### Exercise objective
Using the data below, work out how many lines contain "value", and report only that number.

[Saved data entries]
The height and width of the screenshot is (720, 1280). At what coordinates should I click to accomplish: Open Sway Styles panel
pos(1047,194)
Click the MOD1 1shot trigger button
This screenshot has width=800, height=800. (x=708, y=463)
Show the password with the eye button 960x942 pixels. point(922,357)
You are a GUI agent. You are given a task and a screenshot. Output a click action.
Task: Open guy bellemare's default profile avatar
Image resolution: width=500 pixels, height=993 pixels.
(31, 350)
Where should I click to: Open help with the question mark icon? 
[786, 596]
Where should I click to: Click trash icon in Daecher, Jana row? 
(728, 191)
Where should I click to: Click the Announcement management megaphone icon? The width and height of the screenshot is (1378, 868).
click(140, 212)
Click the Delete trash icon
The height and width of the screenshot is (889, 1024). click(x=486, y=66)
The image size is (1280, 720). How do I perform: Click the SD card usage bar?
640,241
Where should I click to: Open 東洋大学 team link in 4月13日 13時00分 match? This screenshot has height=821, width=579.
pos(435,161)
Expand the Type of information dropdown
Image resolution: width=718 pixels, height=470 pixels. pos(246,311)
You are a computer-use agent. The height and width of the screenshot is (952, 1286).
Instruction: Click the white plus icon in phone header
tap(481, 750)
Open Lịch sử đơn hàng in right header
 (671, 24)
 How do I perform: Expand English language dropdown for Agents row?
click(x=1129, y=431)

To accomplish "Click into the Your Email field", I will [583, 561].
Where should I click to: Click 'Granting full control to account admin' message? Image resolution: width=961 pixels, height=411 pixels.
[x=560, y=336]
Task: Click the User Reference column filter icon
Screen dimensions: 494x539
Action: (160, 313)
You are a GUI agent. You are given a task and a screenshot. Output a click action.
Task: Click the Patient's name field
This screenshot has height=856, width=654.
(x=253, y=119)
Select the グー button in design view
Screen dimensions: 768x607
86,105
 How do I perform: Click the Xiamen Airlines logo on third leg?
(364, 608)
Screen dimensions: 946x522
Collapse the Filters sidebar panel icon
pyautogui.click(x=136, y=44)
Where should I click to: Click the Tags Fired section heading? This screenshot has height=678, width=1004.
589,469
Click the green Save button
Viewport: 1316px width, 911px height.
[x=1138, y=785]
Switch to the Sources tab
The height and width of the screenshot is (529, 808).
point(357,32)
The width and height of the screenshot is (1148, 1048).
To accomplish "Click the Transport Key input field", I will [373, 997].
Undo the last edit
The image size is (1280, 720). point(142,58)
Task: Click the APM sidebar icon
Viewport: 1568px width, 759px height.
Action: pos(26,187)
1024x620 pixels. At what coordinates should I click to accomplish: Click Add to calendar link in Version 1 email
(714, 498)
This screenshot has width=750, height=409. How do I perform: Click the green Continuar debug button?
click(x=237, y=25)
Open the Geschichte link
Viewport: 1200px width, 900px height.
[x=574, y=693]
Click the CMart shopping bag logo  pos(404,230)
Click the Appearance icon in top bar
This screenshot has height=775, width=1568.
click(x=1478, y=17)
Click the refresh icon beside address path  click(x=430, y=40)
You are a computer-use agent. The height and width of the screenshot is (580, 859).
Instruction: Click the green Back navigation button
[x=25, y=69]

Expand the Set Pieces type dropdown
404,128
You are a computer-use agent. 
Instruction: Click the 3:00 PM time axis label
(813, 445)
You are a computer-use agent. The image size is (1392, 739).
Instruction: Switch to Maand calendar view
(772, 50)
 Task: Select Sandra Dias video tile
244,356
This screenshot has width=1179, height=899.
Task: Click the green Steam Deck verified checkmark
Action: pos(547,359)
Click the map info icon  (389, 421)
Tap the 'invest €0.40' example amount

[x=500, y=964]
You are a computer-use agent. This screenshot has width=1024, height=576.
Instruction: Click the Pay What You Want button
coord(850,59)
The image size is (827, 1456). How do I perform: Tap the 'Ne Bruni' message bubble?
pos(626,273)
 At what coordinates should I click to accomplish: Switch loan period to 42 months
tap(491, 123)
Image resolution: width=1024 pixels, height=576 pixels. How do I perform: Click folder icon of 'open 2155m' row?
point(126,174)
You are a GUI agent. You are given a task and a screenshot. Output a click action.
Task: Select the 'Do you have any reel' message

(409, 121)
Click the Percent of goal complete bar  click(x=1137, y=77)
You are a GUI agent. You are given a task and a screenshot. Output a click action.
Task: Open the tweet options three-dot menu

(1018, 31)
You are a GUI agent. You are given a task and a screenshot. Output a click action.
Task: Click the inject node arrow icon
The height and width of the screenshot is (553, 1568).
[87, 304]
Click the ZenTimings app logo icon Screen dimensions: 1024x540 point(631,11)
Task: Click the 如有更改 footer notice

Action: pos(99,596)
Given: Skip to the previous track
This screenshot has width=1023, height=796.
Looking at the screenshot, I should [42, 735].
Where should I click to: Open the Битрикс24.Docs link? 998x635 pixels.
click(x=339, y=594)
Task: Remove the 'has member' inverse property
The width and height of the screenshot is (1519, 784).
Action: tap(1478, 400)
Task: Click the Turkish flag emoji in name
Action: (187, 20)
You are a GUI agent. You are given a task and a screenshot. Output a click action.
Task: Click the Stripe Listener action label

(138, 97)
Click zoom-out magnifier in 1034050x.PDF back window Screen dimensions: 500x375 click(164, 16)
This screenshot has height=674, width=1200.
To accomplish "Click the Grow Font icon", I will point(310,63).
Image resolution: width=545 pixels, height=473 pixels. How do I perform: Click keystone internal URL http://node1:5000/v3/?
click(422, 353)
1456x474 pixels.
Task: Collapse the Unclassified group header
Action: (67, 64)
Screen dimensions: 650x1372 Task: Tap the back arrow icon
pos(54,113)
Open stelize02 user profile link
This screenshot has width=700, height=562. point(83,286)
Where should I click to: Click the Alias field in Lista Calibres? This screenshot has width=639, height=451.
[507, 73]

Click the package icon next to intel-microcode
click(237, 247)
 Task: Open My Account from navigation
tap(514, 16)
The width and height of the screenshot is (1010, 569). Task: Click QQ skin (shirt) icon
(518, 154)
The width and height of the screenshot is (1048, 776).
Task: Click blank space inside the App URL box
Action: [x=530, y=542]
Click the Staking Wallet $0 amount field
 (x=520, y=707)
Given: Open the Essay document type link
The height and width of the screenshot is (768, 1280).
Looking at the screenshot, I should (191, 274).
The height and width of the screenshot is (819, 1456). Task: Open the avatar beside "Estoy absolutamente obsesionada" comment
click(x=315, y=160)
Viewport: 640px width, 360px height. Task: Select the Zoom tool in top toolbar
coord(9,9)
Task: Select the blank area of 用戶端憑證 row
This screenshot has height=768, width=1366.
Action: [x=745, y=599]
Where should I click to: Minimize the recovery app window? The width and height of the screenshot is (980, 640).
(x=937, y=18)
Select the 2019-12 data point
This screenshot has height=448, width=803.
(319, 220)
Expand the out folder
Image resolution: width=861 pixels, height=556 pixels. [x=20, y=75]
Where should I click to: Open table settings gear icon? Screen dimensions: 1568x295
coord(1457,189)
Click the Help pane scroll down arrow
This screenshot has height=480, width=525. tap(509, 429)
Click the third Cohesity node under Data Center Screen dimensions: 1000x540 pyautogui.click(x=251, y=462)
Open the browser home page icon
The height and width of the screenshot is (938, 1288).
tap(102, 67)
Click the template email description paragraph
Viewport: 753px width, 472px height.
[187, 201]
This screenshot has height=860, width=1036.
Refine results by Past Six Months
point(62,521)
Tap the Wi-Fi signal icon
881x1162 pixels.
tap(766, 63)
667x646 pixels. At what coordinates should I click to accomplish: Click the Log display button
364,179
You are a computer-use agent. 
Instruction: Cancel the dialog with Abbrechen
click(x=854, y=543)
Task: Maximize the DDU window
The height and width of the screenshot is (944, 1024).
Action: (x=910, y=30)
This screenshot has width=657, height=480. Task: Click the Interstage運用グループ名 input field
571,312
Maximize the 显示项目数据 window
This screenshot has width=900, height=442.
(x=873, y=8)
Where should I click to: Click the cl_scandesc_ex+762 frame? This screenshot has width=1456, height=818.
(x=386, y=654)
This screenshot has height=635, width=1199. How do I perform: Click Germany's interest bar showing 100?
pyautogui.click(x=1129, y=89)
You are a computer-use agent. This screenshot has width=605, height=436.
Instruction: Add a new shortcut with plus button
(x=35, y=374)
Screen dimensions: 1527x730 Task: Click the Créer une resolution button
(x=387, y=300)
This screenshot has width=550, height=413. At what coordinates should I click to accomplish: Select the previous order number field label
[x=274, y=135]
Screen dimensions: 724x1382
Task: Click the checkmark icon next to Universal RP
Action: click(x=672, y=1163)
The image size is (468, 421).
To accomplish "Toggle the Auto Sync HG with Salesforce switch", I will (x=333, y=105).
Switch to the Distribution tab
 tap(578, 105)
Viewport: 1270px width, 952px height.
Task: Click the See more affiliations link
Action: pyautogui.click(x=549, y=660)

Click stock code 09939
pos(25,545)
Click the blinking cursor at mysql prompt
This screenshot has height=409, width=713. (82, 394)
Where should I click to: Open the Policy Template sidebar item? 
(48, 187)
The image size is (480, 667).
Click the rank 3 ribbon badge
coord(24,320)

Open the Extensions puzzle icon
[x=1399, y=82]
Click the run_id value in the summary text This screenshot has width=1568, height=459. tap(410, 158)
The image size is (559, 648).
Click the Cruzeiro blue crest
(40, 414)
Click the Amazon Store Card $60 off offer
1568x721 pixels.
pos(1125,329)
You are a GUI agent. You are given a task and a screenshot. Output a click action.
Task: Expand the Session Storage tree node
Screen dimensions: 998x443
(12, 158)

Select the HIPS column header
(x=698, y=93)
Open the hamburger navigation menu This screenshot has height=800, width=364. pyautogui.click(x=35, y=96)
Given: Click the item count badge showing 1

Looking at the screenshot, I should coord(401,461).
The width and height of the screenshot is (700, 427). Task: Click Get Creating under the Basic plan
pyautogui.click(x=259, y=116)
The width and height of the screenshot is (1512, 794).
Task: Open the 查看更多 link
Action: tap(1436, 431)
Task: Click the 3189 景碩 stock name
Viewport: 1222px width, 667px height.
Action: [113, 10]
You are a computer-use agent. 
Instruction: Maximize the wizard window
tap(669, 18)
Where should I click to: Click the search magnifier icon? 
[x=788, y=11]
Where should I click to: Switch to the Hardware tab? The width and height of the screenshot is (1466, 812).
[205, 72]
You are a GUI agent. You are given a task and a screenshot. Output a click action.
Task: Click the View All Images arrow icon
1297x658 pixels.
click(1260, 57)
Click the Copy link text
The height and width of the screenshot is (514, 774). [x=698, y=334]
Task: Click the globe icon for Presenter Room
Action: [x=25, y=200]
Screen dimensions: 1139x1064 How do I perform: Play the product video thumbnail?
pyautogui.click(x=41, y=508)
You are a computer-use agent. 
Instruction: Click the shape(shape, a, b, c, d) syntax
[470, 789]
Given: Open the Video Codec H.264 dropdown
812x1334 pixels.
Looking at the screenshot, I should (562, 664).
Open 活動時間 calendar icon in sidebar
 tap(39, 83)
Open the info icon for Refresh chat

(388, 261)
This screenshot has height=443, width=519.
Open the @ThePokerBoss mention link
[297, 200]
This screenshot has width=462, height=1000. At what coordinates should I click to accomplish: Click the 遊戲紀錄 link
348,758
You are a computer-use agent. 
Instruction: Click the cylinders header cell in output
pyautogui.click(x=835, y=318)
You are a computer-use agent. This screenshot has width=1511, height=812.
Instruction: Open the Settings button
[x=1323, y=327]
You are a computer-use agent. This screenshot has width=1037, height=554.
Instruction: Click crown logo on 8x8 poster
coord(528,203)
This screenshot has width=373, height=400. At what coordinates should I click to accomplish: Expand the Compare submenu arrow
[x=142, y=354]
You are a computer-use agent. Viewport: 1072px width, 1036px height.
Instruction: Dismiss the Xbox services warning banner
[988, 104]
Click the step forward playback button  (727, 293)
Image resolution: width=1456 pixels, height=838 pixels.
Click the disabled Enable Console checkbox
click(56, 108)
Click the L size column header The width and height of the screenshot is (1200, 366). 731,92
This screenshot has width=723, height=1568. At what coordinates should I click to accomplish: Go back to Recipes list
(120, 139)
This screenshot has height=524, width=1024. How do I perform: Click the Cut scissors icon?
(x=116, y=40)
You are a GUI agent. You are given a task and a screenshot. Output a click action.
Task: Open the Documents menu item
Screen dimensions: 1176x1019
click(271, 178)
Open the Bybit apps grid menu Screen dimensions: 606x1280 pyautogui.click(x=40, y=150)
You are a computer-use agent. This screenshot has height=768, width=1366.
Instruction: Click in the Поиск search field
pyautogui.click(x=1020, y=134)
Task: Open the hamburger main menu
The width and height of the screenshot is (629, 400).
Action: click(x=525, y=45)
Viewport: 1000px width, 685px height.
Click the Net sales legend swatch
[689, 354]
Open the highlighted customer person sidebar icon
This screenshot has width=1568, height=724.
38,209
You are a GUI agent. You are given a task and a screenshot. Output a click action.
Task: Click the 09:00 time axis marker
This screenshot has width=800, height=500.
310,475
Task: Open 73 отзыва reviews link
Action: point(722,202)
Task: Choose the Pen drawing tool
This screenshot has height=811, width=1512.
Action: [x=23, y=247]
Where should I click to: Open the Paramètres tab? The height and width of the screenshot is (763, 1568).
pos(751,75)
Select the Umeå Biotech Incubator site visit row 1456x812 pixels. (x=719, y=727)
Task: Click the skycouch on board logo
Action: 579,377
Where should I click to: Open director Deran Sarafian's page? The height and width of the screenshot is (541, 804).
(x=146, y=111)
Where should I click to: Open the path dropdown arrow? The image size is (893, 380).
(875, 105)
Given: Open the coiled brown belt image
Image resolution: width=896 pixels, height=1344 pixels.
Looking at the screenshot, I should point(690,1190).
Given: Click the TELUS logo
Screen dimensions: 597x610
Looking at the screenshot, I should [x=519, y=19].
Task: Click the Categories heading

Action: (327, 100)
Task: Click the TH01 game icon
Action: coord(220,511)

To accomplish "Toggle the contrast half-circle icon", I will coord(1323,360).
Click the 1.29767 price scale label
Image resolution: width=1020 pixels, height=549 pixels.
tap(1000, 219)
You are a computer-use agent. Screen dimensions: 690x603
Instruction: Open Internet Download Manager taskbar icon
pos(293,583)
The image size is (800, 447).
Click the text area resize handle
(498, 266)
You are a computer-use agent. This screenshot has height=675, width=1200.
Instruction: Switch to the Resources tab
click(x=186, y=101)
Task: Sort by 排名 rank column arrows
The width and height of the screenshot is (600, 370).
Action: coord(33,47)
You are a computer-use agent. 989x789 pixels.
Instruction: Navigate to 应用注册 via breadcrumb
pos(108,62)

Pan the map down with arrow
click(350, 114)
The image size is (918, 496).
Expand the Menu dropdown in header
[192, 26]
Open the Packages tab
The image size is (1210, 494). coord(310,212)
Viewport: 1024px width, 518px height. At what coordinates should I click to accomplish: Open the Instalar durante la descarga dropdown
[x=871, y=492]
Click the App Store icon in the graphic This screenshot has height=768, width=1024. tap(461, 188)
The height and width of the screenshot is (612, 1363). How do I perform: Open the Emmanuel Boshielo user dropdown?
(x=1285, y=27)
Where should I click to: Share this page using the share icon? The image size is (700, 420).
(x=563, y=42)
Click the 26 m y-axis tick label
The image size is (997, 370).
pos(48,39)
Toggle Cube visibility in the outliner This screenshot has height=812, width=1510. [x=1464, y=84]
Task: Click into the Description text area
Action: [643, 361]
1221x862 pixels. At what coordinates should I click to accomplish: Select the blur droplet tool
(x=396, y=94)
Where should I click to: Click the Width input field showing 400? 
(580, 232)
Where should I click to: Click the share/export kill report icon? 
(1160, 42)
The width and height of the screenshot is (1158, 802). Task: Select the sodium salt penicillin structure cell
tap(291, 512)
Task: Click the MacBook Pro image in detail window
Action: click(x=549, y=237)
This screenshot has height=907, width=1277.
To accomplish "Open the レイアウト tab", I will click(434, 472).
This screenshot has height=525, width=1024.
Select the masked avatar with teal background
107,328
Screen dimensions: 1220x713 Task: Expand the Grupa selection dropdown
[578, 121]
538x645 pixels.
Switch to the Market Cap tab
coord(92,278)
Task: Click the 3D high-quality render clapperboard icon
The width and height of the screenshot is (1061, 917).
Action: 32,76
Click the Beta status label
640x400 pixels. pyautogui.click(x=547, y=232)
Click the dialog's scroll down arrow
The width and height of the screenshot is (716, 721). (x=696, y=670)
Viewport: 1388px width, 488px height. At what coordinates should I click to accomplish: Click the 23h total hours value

### Solution for this task
2